Evidence & guidelines
Das hier zusammengefasste Modell basiert auf molekularen und zellbiologischen Studien zur ER-Stress-Signalgebung und ERAD, die von Ron und Walter sowie von Schröder und Kaufman rezensiert wurden; es leitet sich nicht aus klinischen Leitlinien ab.
History
Die UPR wurde zuerst in Hefe durch den IRE1-Sensor definiert und dann auf Säugetiere ausgedehnt mit der Entdeckung von PERK und ATF6 sowie des regulierten XBP1-Spleißens in den späten 1990er und 2000er Jahren. Parallel dazu wurde die ER-assoziierte Degradation als der Weg charakterisiert, über den fehlgefaltete ER-Proteine zur proteasomalen Zerstörung ins Zytosol zurückgeführt werden, wodurch die ER-Qualitätskontrolle mit dem breiteren Proteostase-Netzwerk integriert wird.
Debates
- Was bestimmt den Übergang von adaptiver UPR zum Zelltod?

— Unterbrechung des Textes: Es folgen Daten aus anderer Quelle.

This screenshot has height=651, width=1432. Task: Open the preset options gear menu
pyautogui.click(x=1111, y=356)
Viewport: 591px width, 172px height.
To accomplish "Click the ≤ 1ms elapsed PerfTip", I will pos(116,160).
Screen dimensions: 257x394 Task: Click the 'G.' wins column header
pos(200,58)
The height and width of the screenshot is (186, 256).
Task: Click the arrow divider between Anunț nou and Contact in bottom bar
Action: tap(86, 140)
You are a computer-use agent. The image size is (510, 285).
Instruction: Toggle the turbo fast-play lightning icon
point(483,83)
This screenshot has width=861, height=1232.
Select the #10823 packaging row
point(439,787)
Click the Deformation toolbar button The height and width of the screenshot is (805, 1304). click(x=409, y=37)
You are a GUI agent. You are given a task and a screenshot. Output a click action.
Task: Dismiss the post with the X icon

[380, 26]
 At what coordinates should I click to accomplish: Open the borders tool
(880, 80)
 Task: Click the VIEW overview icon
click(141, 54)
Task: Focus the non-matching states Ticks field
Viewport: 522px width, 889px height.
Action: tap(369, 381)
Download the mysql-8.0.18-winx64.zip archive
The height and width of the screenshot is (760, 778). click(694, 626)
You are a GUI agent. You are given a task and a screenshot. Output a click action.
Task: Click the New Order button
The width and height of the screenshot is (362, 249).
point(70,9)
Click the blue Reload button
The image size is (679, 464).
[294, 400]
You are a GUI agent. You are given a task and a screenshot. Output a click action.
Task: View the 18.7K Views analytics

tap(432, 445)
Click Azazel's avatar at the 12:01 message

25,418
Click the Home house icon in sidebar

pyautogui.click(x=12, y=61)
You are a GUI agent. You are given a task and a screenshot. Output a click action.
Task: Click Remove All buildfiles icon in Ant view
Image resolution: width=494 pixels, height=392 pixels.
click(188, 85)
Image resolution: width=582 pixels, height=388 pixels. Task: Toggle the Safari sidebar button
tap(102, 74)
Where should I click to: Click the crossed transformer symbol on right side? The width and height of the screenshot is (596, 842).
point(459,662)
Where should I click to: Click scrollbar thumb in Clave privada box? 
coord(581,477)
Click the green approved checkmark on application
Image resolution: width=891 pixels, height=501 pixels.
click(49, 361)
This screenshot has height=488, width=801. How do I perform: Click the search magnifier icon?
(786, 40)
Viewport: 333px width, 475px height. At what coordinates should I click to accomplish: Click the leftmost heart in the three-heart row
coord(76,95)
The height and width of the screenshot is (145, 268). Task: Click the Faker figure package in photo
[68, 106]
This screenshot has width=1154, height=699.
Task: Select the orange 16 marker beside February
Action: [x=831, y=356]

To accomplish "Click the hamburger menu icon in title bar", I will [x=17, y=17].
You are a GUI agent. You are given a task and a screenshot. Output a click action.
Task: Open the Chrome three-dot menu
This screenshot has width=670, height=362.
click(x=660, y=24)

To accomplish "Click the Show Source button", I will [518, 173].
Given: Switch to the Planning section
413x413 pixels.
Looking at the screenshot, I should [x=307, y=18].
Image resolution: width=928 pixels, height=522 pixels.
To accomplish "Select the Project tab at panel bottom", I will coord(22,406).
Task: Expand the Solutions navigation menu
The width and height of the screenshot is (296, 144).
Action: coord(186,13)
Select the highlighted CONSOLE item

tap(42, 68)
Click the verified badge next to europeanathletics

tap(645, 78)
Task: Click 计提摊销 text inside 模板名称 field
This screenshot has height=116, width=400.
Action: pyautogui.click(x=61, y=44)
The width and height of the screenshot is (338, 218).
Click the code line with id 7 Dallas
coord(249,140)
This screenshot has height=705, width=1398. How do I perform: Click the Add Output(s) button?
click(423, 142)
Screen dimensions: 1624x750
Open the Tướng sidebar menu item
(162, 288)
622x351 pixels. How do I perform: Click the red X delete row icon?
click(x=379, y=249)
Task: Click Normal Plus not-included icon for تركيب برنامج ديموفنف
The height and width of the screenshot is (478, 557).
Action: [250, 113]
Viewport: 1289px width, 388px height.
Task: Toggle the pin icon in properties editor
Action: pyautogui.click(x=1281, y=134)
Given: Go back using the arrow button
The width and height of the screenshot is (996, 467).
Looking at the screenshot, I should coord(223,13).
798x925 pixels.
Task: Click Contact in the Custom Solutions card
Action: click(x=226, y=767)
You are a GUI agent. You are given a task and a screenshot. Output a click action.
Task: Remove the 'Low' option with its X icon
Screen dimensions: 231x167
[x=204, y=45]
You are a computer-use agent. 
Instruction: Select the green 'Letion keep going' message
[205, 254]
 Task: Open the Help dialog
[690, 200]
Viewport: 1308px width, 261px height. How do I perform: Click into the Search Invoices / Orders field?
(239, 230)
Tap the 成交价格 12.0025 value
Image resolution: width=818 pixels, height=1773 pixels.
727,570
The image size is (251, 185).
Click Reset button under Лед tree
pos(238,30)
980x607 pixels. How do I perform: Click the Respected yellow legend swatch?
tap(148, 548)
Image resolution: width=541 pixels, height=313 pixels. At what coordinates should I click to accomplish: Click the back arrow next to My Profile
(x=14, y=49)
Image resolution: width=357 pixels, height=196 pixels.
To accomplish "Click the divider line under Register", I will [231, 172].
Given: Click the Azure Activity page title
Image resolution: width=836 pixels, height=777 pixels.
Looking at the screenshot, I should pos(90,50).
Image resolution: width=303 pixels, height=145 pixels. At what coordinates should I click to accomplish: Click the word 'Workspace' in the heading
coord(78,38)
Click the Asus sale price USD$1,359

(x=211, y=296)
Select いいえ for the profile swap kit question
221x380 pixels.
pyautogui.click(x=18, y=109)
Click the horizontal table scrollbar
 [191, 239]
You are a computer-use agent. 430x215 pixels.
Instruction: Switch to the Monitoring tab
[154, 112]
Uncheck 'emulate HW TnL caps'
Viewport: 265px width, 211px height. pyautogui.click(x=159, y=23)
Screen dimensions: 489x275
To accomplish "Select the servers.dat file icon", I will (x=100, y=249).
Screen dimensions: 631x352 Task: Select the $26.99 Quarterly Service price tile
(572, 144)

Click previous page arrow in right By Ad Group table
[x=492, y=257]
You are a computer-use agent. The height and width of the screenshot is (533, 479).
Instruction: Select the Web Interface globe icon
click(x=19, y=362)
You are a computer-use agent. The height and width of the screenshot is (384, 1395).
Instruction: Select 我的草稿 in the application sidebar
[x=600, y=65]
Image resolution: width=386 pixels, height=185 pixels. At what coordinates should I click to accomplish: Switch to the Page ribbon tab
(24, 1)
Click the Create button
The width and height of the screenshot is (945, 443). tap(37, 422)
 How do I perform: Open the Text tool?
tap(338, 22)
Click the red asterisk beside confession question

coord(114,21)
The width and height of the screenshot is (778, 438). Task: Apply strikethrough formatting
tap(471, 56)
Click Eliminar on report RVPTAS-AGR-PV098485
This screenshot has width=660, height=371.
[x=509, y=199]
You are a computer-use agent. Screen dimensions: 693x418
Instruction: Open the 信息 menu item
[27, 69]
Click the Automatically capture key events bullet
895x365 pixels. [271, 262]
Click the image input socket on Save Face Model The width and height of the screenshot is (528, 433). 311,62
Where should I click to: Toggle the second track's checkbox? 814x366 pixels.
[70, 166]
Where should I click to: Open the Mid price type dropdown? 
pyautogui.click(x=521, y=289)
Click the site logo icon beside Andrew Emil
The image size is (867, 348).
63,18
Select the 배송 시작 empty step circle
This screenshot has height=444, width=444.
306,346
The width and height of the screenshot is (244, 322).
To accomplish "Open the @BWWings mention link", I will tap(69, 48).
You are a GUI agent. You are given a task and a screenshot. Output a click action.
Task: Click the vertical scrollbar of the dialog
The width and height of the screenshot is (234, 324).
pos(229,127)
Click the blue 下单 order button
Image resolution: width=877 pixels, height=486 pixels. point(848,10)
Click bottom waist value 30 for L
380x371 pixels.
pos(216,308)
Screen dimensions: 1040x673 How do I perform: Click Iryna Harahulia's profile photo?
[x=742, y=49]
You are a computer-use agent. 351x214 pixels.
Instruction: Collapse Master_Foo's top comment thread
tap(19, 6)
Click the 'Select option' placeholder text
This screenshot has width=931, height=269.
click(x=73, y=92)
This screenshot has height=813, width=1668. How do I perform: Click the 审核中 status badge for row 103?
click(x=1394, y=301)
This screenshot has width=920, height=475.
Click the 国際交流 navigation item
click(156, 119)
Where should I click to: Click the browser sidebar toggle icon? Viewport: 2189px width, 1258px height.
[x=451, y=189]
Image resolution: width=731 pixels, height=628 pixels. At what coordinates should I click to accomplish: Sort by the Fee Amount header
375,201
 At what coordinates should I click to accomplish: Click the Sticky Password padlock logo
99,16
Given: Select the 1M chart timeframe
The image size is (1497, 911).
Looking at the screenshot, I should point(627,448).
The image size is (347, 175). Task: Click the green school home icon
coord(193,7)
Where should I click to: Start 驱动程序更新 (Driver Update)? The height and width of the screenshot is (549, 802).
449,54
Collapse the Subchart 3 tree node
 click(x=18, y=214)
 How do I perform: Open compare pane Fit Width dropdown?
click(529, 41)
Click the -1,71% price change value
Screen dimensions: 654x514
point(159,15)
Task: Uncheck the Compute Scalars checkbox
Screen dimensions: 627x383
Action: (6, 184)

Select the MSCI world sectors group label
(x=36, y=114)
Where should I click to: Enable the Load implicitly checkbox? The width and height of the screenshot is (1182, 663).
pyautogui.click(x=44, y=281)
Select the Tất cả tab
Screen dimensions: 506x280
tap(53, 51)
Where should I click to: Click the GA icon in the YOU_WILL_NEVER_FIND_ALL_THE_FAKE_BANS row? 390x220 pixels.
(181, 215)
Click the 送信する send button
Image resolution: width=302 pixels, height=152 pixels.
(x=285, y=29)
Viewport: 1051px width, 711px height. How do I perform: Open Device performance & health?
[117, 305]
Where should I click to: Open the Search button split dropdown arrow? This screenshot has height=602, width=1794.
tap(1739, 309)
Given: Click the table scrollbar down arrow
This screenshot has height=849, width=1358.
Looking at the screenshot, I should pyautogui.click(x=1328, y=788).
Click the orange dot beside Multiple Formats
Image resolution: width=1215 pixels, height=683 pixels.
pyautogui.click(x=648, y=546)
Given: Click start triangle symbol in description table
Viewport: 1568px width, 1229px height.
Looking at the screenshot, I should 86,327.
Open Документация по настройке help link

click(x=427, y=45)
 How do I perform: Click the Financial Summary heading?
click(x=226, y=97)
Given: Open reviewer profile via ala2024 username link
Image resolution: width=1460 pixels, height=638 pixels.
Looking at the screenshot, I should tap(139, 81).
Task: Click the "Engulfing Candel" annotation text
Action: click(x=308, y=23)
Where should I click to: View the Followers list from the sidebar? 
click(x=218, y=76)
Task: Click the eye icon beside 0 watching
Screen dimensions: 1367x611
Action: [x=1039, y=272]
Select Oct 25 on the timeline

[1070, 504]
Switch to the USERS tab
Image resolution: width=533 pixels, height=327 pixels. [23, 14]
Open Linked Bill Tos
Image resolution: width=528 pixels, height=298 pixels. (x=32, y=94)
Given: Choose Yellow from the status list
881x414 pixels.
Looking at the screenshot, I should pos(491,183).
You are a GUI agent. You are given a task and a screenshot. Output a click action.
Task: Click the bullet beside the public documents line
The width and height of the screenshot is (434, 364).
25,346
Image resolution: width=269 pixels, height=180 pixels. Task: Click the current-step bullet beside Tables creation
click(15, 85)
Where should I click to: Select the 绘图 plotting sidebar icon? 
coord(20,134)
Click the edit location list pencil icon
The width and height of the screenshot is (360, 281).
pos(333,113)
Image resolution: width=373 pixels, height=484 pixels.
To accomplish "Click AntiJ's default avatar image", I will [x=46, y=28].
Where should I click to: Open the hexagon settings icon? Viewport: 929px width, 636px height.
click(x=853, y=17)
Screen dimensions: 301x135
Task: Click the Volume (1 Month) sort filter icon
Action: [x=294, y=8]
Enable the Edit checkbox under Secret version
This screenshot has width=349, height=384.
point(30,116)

- Wie die Dauer und Intensität jedes UPR-Zweigs integriert werden, um eine Zelle von der Wiederherstellung der Homöostase zum Zelltod zu bewegen, ist noch nicht vollständig geklärt, wobei der differentielle Abbau von IRE1 im Vergleich zu PERK-Outputs als ein Faktor vorgeschlagen wird.
Key figures
- Peter Walter
- David Ron
- Randal J. Kaufman
- Kazutoshi Mori
- Jeffrey L. Brodsky
Related topics
Seminal works
- ron2007
- walter2011
- schroder2005
Frequently asked questions
- Was löst die Unfolded Protein Response aus?
- Eine Akkumulation ungefalteter oder fehlgefalteter Proteine im Endoplasmatischen Retikulum wird vom Chaperon BiP und den Sensoren IRE1, PERK und ATF6 erkannt, die die Signalgebung aktivieren, um das Gleichgewicht zwischen Proteinlast und Faltungskapazität wiederherzustellen.
- Wie wird das ER Proteine los, die es nicht falten kann?
- Durch ER-assoziierte Degradation: terminal fehlgefaltete Proteine werden erkannt, über die ER-Membran ins Zytosol transportiert, mit Ubiquitin markiert und durch das Proteasom abgebaut.